Zhao Zheng, Jiao Yue, Yang Shuyue, Zhou Anni, Zhao Guiping, Guo Shuilong, Li Peng, Zhang Shutian
Department of Gastroenterology, Beijing Friendship Hospital, Capital Medical University, Beijing 100050, China.
J Transl Int Med. 2023 Sep 2;11(3):206-215. doi: 10.2478/jtim-2023-0102. eCollection 2023 Sep.

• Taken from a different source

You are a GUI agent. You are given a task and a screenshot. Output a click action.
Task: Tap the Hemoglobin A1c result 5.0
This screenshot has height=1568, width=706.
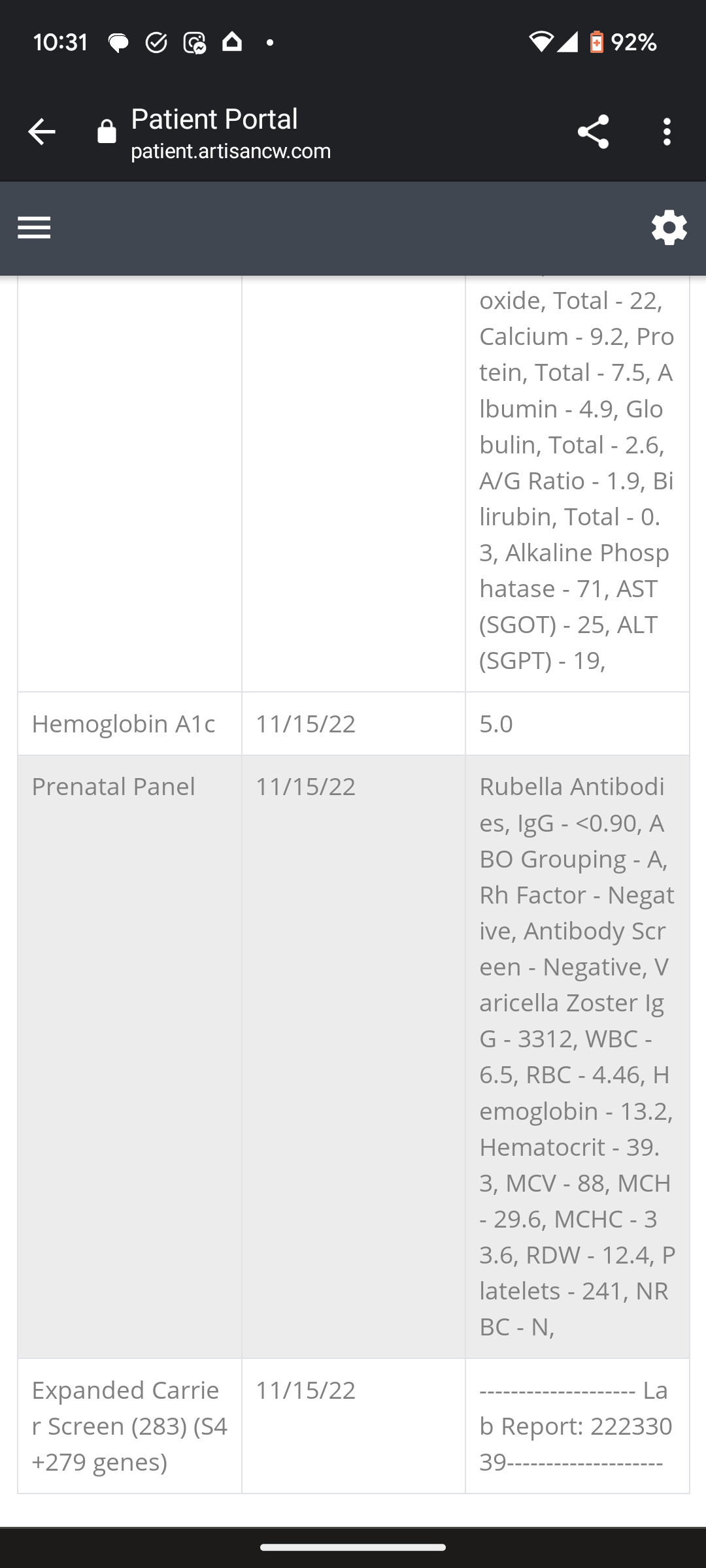[496, 724]
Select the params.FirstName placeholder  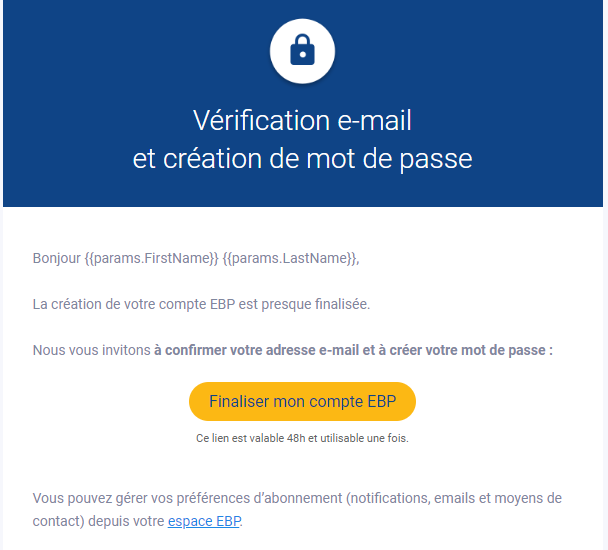click(155, 259)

The surface of the small bowel mucosa is covered more than any other section of the digestive canal; however, the overall prevalence of small bowel tumors of the whole gastrointestinal tract is evidently low. Owing to the improvement in endoscopic techniques, the prevalence of small bowel tumors has increased across multiple countries, which is mainly due to an increase in duodenal tumors. Superficial non-ampullary duodenal epithelial tumors (SNADETs) are defined as tumors originating from the non-ampullary region in the duodenum that share similarities and discrepancies with their gastric and colorectal counterparts in the pathogenesis and clinicopathologic characteristics. To date, white light endoscopy (WLE) remains the cornerstone of endoscopic diagnosis for SNADETs. Besides, narrow-band imaging (NBI) techniques and magnifying endoscopy (ME) have been widely used in the clinic and endorsed by multiple guidelines and consensuses for SNADETs' evaluation. Confocal laser endomicroscopy (CLE), endocytoscopy (ECS), and artificial intelligence (AI) are also up-and-coming methods, showing an exceptional value in the diagnosis of SNADETs. Similar to the endoscopic treatment for colorectal polyps, the choices for SNADETs mainly include cold snare polypectomy (CSP), endoscopic mucosal resection (EMR), endoscopic submucosal dissection (ESD), and laparoscopic endoscopic cooperative surgery (LECS). However, owing to the narrow lumen, rich vascularity, weak muscle layer, abundant Brunner's gland, and the hardship of endoscope control, the duodenum ranks as one of the most dangerous operating areas in the digestive tract. Therefore, endoscopists must anticipate the difficulties in endoscopic maneuverability, remain aware of the increased risk of complications, and then select the appropriate treatment according to the advantages and disadvantages of each method.
小肠黏膜的表面积比消化道的其他任何部分都大;然而,整个胃肠道中小肠肿瘤的总体患病率显然较低。由于内镜技术的进步,多个国家的小肠肿瘤患病率有所上升,这主要是由于十二指肠肿瘤的增加。浅表非壶腹十二指肠上皮肿瘤(SNADETs)被定义为起源于十二指肠非壶腹区域的肿瘤,其在发病机制和临床病理特征上与胃和结肠直肠的同类肿瘤既有相似之处,也有不同之处。迄今为止,白光内镜检查(WLE)仍然是SNADETs内镜诊断的基石。此外,窄带成像(NBI)技术和放大内镜检查(ME)已在临床上广泛应用,并得到多个指南和共识的认可,用于评估SNADETs。共聚焦激光显微内镜检查(CLE)、细胞内镜检查(ECS)和人工智能(AI)也是新兴方法,在SNADETs的诊断中显示出非凡的价值。与结肠直肠息肉的内镜治疗类似,SNADETs的治疗选择主要包括冷圈套息肉切除术(CSP)、内镜黏膜切除术(EMR)、内镜黏膜下剥离术(ESD)和腹腔镜内镜联合手术(LECS)。然而,由于十二指肠管腔狭窄、血管丰富、肌层薄弱以及布伦纳腺丰富,且内镜操作难度大,十二指肠被列为消化道中最危险的手术区域之一。因此,内镜医师必须预见内镜操作的困难,意识到并发症风险增加,然后根据每种方法的优缺点选择合适的治疗方法。